Without changing a character, return the entries, but not the images they hold.

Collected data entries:
::::::::::

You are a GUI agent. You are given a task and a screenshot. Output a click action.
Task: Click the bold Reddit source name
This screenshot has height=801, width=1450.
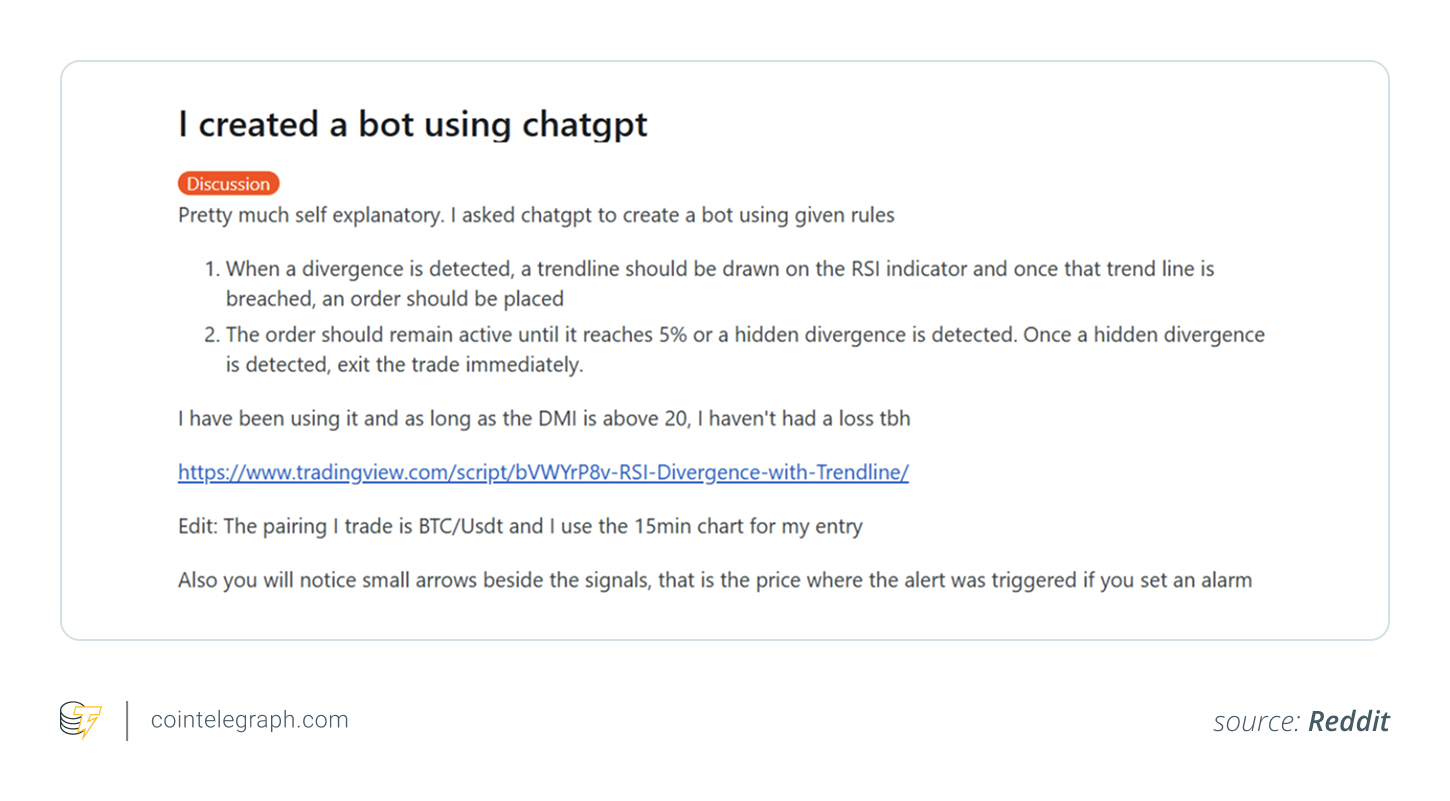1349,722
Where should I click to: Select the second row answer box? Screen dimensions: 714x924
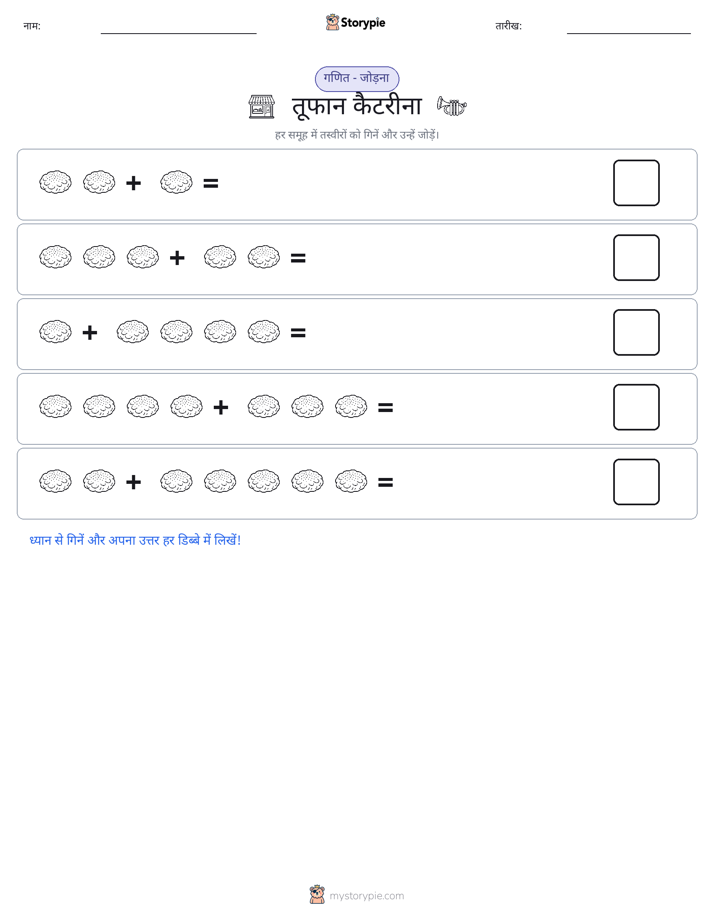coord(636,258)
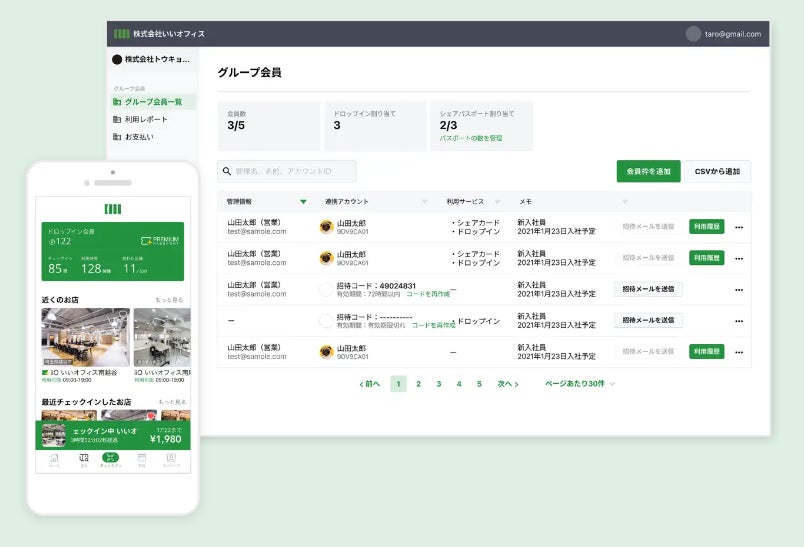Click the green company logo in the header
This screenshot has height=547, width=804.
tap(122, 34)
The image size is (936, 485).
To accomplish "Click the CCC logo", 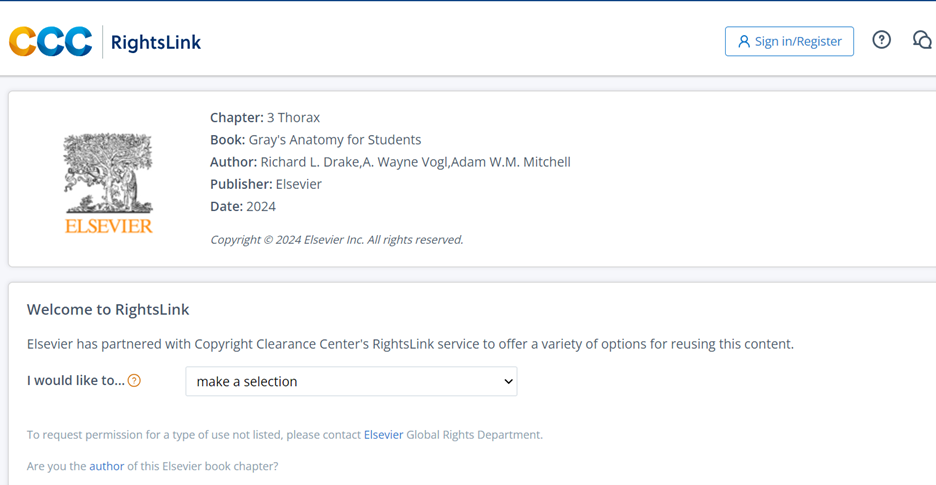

::::::::::

Exercise solution:
You are a GUI agent. You are given a task and a screenshot. Output a click action.
Task: Click the bold Reddit source name
This screenshot has height=801, width=1450.
1349,722
Where should I click to: Select the second row answer box? Screen dimensions: 714x924
coord(636,258)
Click the green company logo in the header
This screenshot has height=547, width=804.
tap(122, 34)
The image size is (936, 485).
To accomplish "Click the CCC logo", 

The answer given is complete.